Contrary to what appears to be popular belief in some corners, this isn't what Palin's "death panels" were supposed to be. First of all, Palin explicitly identified the section of the original House bill, H.R. 3200, she was referring to with that nonsense and it had nothing to do with CER. It was about Medicare reimbursing for voluntary consultations on end-of-life or palliative care.
Aside from the fact that CER is explicitly not what she was referring to, it isn't even conceptually what she was referring to. Palin's death panel fantasy was about denying care based on individual attributes ("level of productivity in society"), which is why she shamelessly brought in her handicapped child as an example. CER, of course, isn't even close to that. It's an attempt to systematically identify the most effective treatment for a given condition. Or
for a bit more depth:
The health reform legislation (1), the IOM priority-setting committee (2), and the Federal Coordinating Council for CER (3) define “CER” similarly. The IOM report states that CER is “the generation and synthesis of evidence that compares the benefits and harms of alternative methods to prevent, diagnose, treat, and monitor a clinical condition or to improve the delivery of care. The purpose of CER is to assist consumers, clinicians, purchasers, and policy makers to make informed decisions that will improve health care at both the individual and population levels” (2).

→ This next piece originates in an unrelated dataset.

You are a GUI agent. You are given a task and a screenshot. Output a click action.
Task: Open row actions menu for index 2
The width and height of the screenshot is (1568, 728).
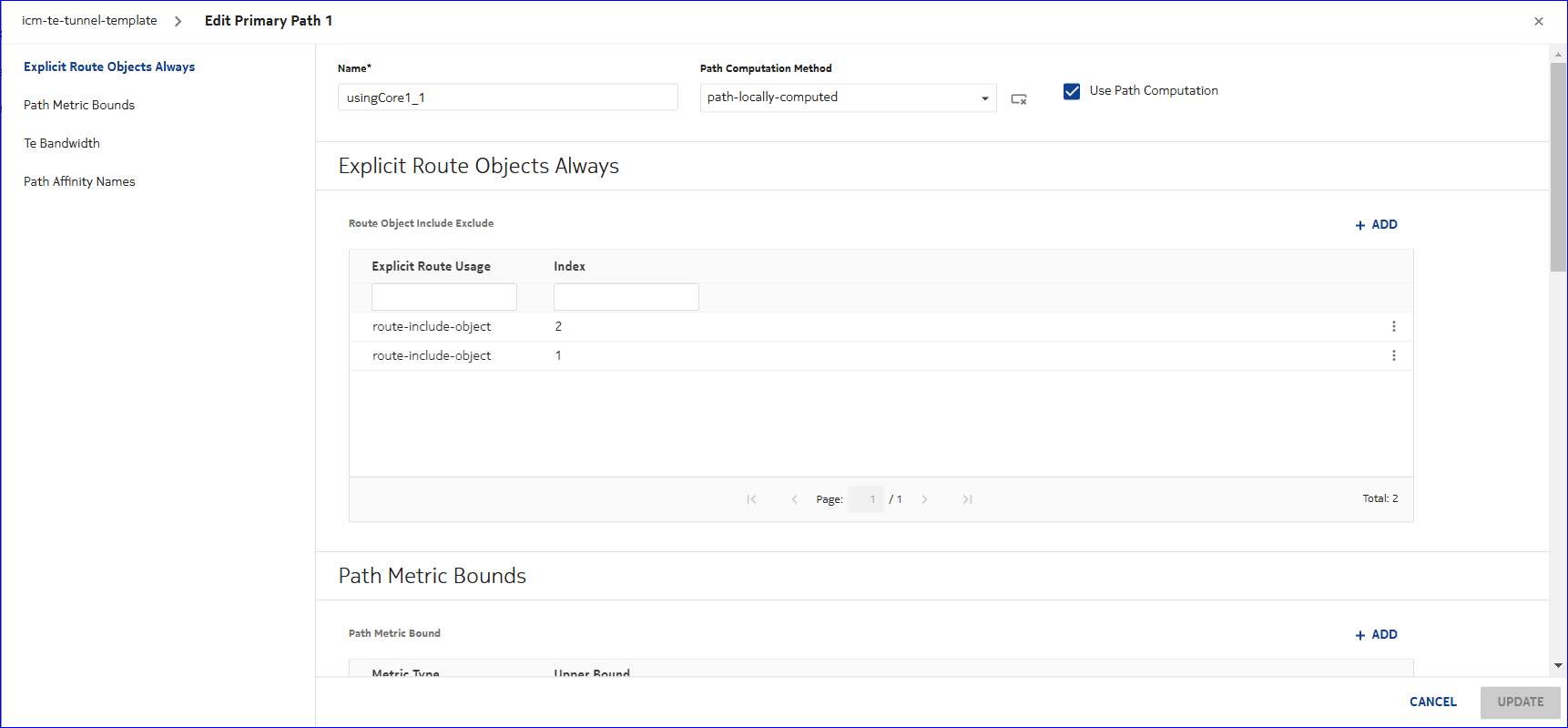tap(1393, 326)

According to this definition, the purpose of CER is to help stakeholders, including patients and their physicians, to make informed choices among alternatives. This statement of purpose embraces the concept of individualized decision-making, in which the clinical characteristics and preferences of the patient help to determine the choice among alternatives. Consequently, comparative studies will search for evidence that the response to treatment varies within the study population, a phenomenon called “treatment response heterogeneity.” How often it occurs is not known, but 2 randomized trials show that it can occur. In each trial, the treatment that was the most effective overall caused worse outcomes in one or more large subgroups (4, 5).
Worth studying treatment outcomes scientifically, don't you think?
The "Center for Medicare Services" also has a PDF you can download (if it too hasn't been removed) titled "National Coverage Determinations with Data Collections as a Condition of Coverage: Coverage with Evidence Development".
If you think there's any payer in the world (and that includes the individual) who doesn't re-assess and update some definition of medical necessity for treatments and services it purchases, you're out of your mind. This process, unsurprisingly, is usually aided by data collection.
As I recall (because I don't have the document in front of me right now), the term "Evidence" replaced the word "Experiments" in the 50s or 60s after some Congressional hearings.
I can see you're straining very hard to connect voluntary clinical trials with something Josef Mengele would do. And I think that tells me just about all I need to know about you.